In this installment of the Tips and Insights series, Richard Ignacio gives a brief overview of the HTTPS listeners plug-in for the FireEye Security Orchestrator (FSO). The HTTPS listeners plug-in provides FSO with the capability to receive data over the HTTP protocol via a network port that listens on the FSO server itself.
Hi I’m Richard Ignacio and I’m the Senior Manager of the Orchestration Architecture team at FireEye. Today I’d like to give a brief overview of the HTTPS listeners plug-in for the FireEye Security Orchestrator. The HTTPS listeners plug-in provides FSO with the capability to receive data over the HTTP protocol via a network port that listens on the FSO server itself. This data can optionally be encrypted using SSL and can optionally use access control through the basic authentication method of HTTP. So what I’ve done was I’ve created a device here called HTTPS Text Listener Device. If we look at the details for this you’ll see the parameters that are available for this plug in.

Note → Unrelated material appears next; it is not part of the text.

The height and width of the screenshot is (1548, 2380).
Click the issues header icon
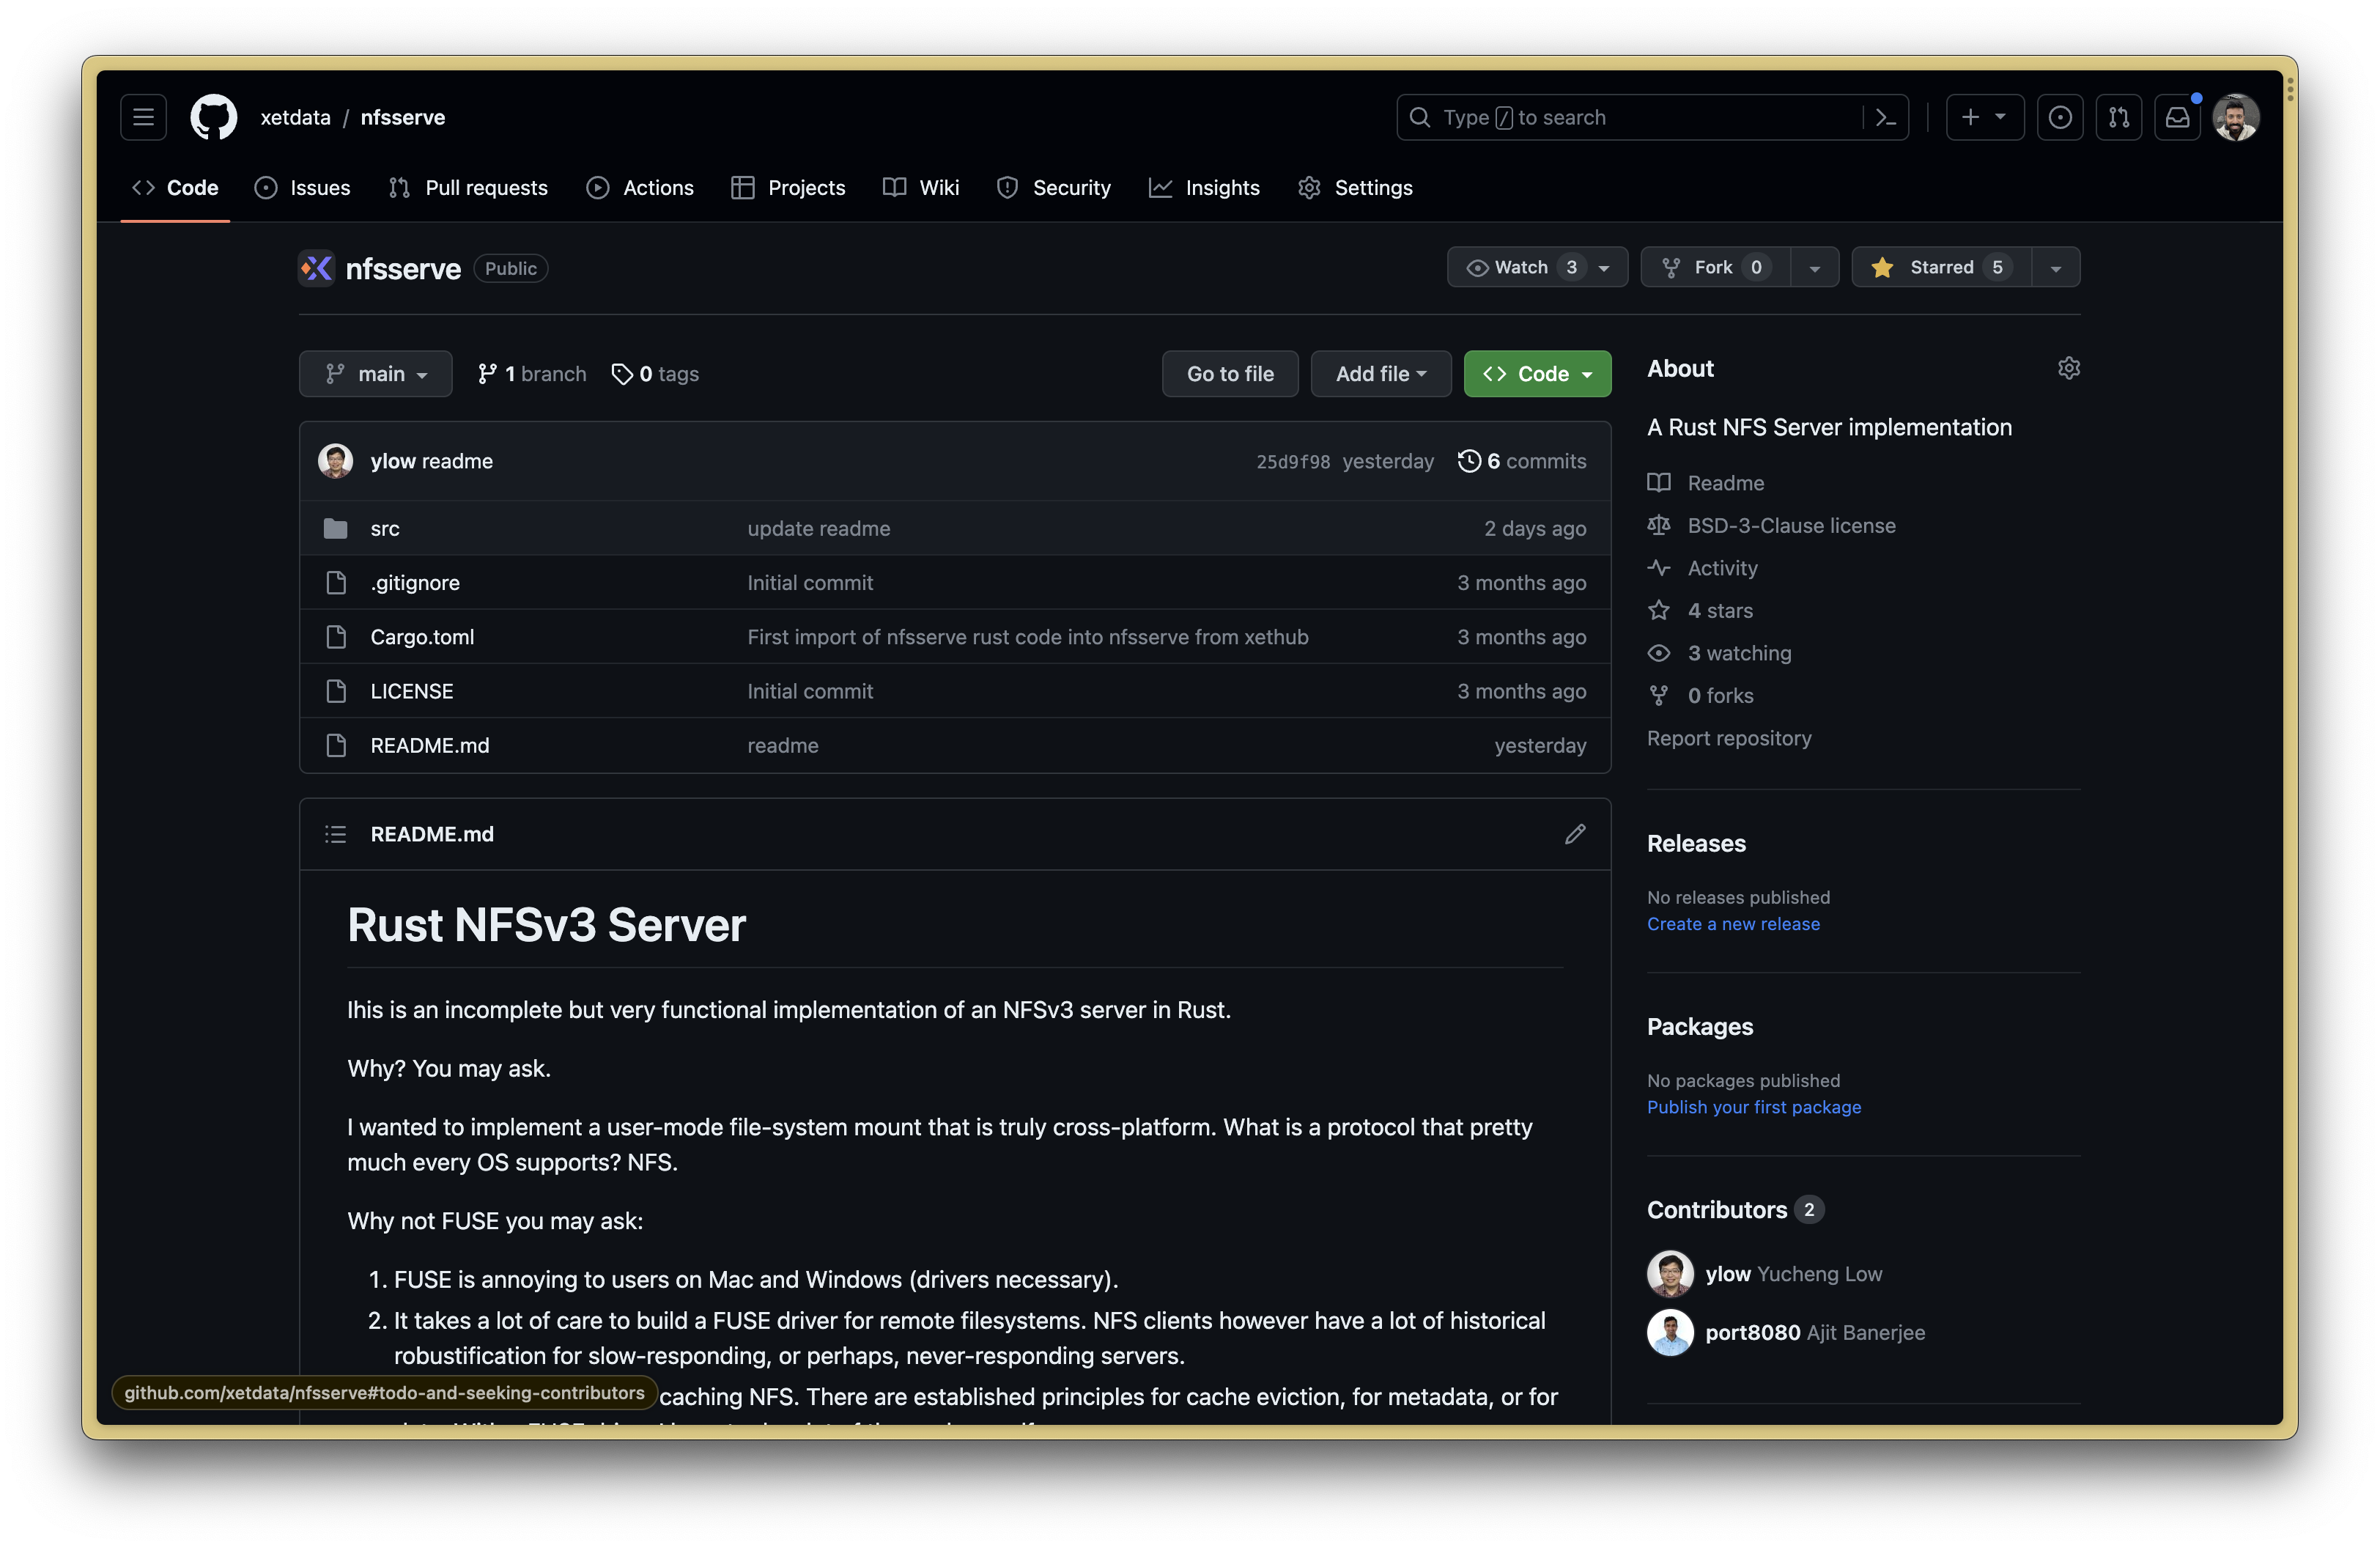2060,117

The certificate and key field are optional but if you don’t provide those the FSO plug-in will create that for you. There’s a username and password field here if you want to you can use those as well but they’re optional. The enable logging field here is to add additional logging to the logs mainly for troubleshooting. Next in the adapters tab I pre-created an HTTPS Text Listener adapter. And if you look at the details here the adapter parameters for Timeout and Interval are both set to 60 seconds. This can be any value you want but 60 seconds seems to work well. The command we’re going to use for this adapter is going to be the text one. So if we look at that it’s going to be called the Text API receiver. This one is specifically for receiving plain text. Save Response to File is set to false. The Bind Port we’re going to use is 88 91 and the Bind IP we’re going to use is 0.0.0.0 for all IP’s. So once we’ve created these and enabled them the next step is to create the playbook. I pre-created a really simple playbook for this called Listen for Text. And if we look there’s only a start event and in this start event we’ve already chosen the adapter trigger and it’s set for the HTTPS Text Listener adapter that we created. Once you’ve created that and enabled this playbook we’re ready to test it out. I’m going to go to the All Activity tab to monitor for any incoming events. So as you see right now there’s nothing new but let’s go ahead and kicked that off using a kerl command. The kerl command I’m going to use is this here. We’re going to post to HTTPS FSO 4 2 3 which is our FSO server on port 88 91. We’re gonna send a payload of “Hello testing” and we’re gonna set the header for that for the content type to text/plain. If you see I.D. in this JSON document come back that means it was successful and so if we go back to FSO into the All Activities tab you’ll see there’s one new case. And if we load that and look at the details for that. You’ll see that the payload that we sent with the kerl command is displayed here with text hello testing. That’s a brief overview of the HTTPS Listeners plug-in for the FireEye Security Orchestrator. I hope it gave you some ideas for how this plug-in can be used with your more FireEye tips and insights.